Um grupo de meia dúzia de amigas que acabou de comprar cervejas de litro e tabaco encosta-se a um canto a preparar-se para a noite, que começa aqui. "Econtramo-nos sempre por aqui, os nossos amigos vêm cá ter. Bebemos para depois sair. Não bebemos em discotecas, sai caro." As roupas e a maquilhagem não ajudam a adivinhar, mas têm por volta de 19, 20 anos. Fazem isto desde os 15. "A seguir vamos para o Urban." Não é desconfortável beber na rua? "Se estivesse ali em cima, na Botica, pagávamos mais e acabávamos por também estar cá fora", responde Rita Mendonça (nome fictício).
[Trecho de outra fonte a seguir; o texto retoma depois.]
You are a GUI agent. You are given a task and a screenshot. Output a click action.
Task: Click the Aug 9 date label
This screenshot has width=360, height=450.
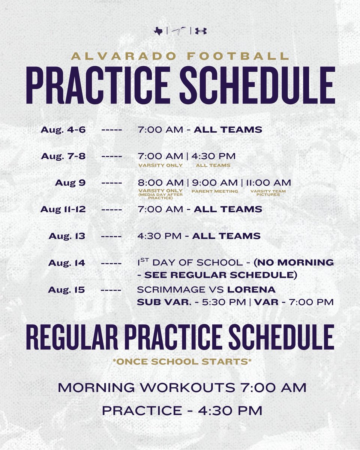coord(70,183)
A Botica fica na Avenida D. Carlos I, uma zona de bares, onde raparigas tentam equilibrar pernas nuas de 14 ou 15 anos em cima de saltos altos - demasiado altos. Há bebidas alcoólicas em garrafas de água amassadas de tanto as apertarem, para que a embriaguez chegue mais rápido. Pergunta-se pelas idades e todos dizem que têm 16, 17, 18. Mas o corpo denuncia-os. Chega o táxi para ir embora: "Miúdas de 13, 14, 15 anos. Ficam em coma alcoólico, uma vez levei uma ao hospital. Outra parecia uma boneca de porcelana, sentada no passeio com uma perna para cada lado, sem se mexer."